PROBLEM STATEMENT: Scan the records below for the line with "Instruction: Open the 快手-W stock link" and the line with "The width and height of the screenshot is (416, 307).". Repeat those two lines and every line between them exactly, and nothing else.

EXTRACTED DATA:
╔══
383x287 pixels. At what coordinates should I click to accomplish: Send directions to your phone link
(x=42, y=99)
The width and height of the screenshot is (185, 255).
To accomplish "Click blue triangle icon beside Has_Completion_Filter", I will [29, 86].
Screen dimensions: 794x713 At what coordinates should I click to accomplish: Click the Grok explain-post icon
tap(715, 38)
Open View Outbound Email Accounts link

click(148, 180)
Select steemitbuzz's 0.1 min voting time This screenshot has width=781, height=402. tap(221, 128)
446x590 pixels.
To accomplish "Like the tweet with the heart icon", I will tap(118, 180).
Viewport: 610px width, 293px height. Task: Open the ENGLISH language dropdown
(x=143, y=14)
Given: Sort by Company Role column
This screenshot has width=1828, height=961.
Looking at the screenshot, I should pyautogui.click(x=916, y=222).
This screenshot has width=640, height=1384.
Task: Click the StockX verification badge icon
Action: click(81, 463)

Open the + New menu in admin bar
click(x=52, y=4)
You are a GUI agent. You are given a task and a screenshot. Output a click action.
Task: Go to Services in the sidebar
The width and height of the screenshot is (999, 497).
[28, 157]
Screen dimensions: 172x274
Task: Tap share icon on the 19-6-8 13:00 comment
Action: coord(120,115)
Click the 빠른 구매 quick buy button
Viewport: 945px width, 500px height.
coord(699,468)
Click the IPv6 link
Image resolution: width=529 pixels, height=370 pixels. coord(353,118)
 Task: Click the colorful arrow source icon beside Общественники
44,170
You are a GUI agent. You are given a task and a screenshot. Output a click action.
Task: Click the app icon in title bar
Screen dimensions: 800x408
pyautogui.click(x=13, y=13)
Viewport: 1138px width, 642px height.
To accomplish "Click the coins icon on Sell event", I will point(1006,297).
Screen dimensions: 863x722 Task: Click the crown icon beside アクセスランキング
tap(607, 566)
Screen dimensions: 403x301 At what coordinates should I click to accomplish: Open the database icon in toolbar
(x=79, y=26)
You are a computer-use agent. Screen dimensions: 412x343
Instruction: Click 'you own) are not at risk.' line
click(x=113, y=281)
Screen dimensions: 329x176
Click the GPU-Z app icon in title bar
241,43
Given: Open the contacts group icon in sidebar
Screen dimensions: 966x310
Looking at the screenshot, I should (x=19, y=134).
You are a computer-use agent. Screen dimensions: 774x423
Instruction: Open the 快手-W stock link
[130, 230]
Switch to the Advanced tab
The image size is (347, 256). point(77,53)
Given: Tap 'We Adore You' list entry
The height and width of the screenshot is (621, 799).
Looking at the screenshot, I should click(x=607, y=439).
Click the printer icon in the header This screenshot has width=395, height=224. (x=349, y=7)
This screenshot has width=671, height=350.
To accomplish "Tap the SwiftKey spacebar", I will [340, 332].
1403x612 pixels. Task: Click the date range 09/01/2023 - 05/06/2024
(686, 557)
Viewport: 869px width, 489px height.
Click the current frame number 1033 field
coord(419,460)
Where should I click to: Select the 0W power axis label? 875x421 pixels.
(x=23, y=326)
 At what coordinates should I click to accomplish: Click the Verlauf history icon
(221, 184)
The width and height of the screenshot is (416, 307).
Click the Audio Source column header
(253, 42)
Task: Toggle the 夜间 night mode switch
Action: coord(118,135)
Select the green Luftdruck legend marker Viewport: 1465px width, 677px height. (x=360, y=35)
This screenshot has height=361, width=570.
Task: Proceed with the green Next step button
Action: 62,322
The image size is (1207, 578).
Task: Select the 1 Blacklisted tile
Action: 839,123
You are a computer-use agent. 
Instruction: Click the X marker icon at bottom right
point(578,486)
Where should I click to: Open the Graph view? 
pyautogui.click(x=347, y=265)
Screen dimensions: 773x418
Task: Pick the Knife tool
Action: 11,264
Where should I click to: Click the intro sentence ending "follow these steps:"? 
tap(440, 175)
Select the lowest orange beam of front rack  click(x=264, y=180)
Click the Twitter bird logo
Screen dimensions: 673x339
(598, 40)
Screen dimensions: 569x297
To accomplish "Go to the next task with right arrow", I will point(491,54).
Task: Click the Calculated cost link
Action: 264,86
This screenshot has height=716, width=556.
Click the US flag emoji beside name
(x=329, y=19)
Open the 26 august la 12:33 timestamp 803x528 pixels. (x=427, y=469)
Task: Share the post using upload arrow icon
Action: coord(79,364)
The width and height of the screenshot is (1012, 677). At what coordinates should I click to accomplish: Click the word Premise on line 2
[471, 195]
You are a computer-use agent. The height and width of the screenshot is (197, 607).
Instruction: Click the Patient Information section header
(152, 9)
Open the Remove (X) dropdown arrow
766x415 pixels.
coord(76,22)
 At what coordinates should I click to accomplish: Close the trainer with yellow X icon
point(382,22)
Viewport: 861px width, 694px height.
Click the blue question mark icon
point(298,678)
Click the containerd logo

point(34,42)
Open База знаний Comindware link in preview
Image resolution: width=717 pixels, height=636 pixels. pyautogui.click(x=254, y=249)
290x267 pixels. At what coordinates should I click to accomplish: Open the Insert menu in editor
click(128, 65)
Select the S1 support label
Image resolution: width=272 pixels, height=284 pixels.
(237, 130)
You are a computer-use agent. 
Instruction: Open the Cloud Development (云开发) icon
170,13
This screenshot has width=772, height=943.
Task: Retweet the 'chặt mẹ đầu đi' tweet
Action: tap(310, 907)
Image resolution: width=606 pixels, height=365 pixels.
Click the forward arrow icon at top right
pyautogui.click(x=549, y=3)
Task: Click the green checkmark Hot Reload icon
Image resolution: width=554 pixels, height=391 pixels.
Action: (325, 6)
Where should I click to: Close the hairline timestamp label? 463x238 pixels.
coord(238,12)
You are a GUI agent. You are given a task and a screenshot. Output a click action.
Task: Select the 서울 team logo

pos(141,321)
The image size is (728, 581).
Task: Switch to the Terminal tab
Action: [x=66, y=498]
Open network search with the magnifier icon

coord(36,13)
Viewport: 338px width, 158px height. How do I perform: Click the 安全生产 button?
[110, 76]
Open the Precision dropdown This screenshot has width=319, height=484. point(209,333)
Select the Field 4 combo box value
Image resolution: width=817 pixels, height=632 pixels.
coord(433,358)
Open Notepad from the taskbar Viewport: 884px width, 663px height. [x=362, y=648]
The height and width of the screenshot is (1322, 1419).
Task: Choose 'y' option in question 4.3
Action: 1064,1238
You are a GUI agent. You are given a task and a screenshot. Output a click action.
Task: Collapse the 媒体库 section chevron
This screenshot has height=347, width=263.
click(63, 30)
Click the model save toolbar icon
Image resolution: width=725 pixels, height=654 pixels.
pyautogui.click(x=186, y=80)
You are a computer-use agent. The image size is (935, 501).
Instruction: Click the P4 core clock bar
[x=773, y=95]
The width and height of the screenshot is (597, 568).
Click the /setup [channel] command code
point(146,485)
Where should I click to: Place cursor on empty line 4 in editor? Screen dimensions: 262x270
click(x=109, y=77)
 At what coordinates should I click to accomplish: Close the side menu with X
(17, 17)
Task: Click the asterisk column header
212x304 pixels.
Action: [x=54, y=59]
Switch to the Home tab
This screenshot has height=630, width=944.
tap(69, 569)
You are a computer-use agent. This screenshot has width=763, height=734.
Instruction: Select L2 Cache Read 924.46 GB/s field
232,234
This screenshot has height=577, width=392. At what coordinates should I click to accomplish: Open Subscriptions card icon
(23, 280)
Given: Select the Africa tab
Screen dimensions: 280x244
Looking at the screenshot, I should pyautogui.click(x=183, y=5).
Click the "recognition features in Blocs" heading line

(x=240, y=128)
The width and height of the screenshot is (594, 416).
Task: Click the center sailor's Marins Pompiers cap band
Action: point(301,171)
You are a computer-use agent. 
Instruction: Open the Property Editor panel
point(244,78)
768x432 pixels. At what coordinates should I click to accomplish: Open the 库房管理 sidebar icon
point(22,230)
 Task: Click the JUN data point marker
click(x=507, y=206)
╚══
ANSWER BOX:
Instruction: Open the 快手-W stock link
[130, 230]
Switch to the Advanced tab
The image size is (347, 256). point(77,53)
Given: Tap 'We Adore You' list entry
The height and width of the screenshot is (621, 799).
Looking at the screenshot, I should click(x=607, y=439).
Click the printer icon in the header This screenshot has width=395, height=224. (x=349, y=7)
This screenshot has width=671, height=350.
To accomplish "Tap the SwiftKey spacebar", I will [340, 332].
1403x612 pixels. Task: Click the date range 09/01/2023 - 05/06/2024
(686, 557)
Viewport: 869px width, 489px height.
Click the current frame number 1033 field
coord(419,460)
Where should I click to: Select the 0W power axis label? 875x421 pixels.
(x=23, y=326)
 At what coordinates should I click to accomplish: Click the Verlauf history icon
(221, 184)
The width and height of the screenshot is (416, 307).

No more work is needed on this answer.